# [PROBLEM TO SOLVE]
Which lines run from the line with "The height and" to the end of the entries? Write out exactly those, leaving out the pictures.

# [RECORDS FOR THIS EXERCISE]
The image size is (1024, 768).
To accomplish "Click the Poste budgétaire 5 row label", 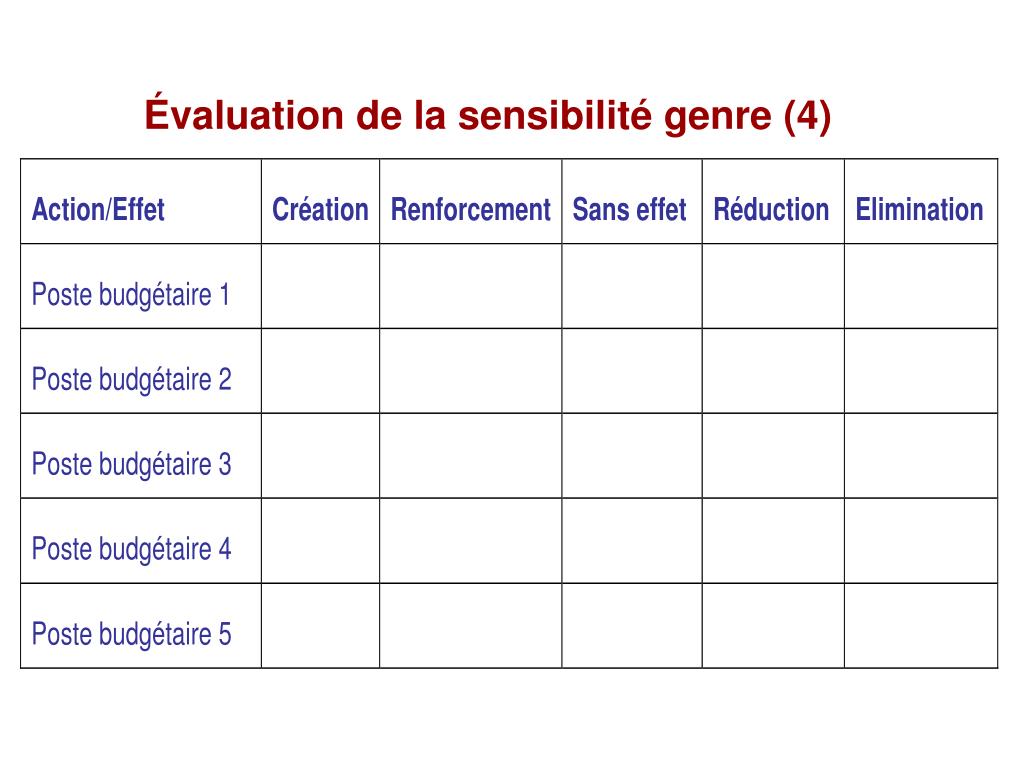I will (x=131, y=634).
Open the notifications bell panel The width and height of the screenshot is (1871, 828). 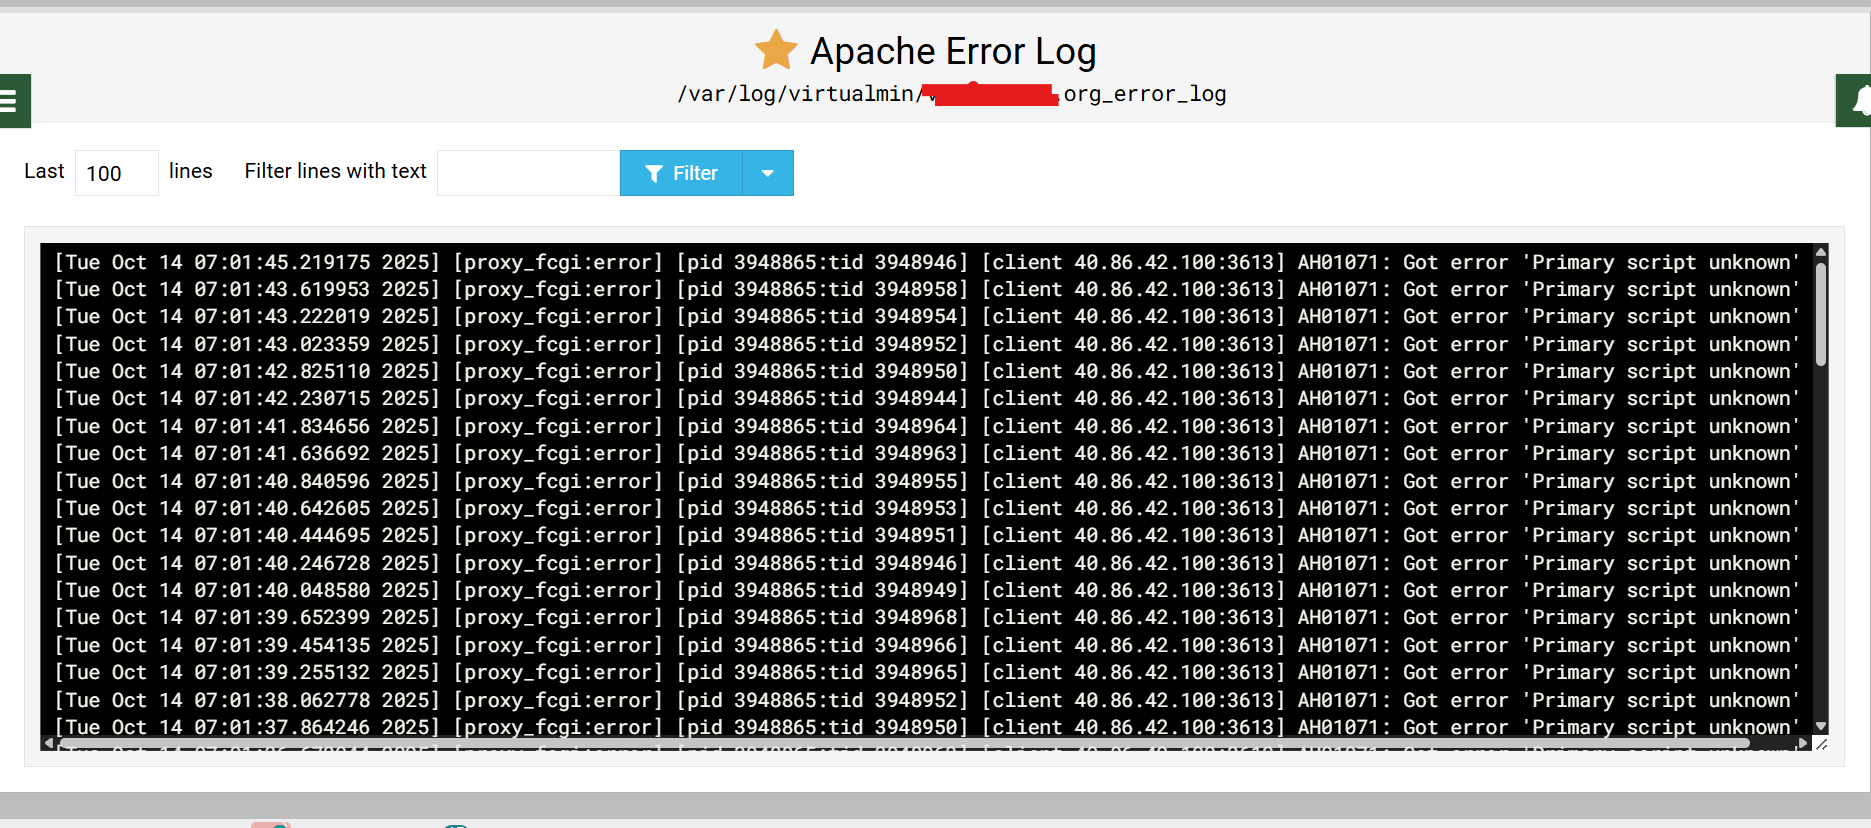coord(1858,101)
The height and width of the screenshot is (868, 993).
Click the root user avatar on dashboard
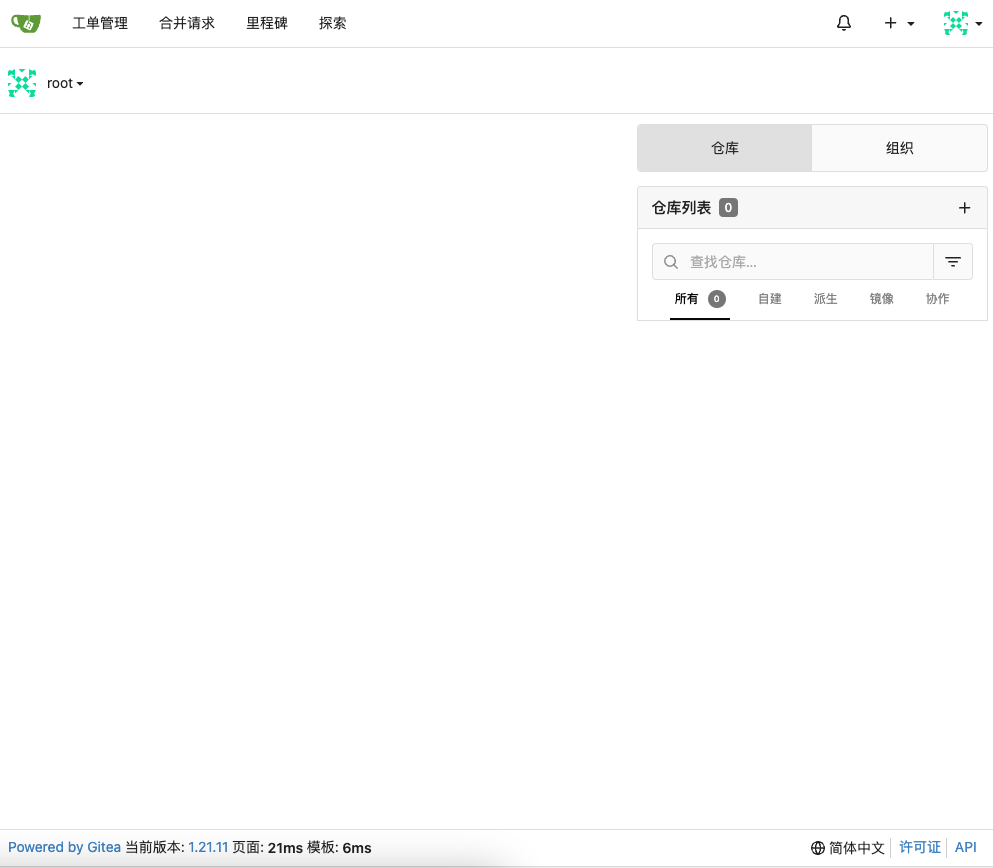[22, 83]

# [SOLUTION]
The height and width of the screenshot is (868, 993).
Click the root user avatar on dashboard
[22, 83]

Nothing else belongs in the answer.